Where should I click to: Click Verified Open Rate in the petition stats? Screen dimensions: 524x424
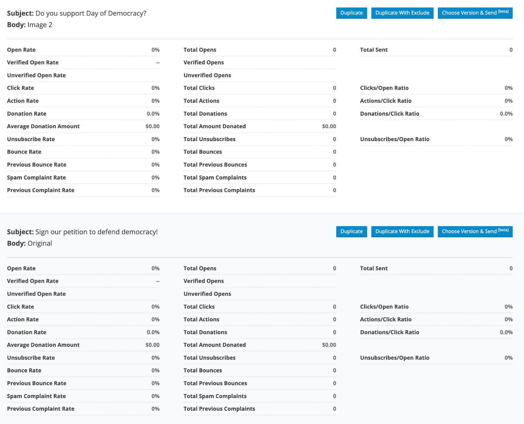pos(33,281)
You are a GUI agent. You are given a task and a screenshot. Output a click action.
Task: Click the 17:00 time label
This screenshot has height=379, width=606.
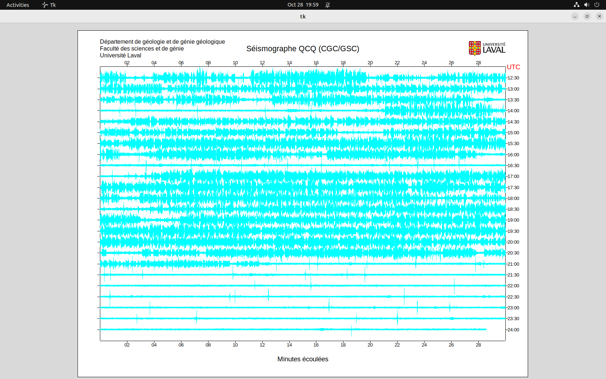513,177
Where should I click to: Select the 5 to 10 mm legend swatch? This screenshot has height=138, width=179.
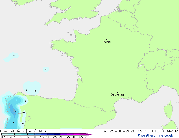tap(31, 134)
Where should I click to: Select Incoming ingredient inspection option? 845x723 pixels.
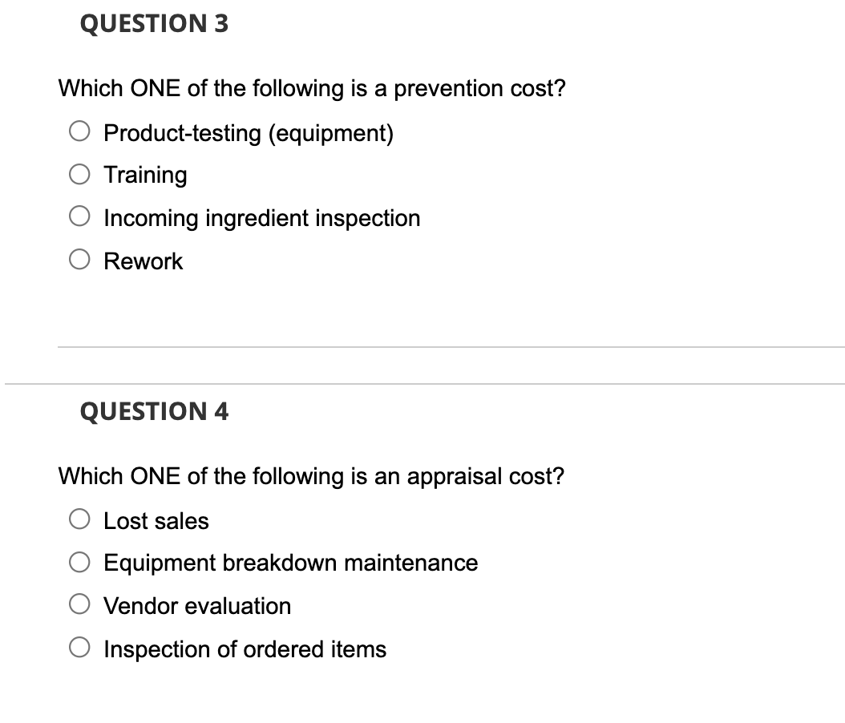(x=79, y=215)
==*==
▶ [WHAT YOU HAVE TO DO]: For the material above, give every line again exactly and leave out the pictures.

▶ [RESPONSE AREA]:
Where should I click to: Click Verified Open Rate in the petition stats? Screen dimensions: 524x424
pos(33,281)
You are a GUI agent. You are given a task and a screenshot. Output a click action.
Task: Click the 17:00 time label
This screenshot has height=379, width=606.
513,177
Where should I click to: Select the 5 to 10 mm legend swatch? This screenshot has height=138, width=179.
tap(31, 134)
Where should I click to: Select Incoming ingredient inspection option? 845x723 pixels.
(x=79, y=215)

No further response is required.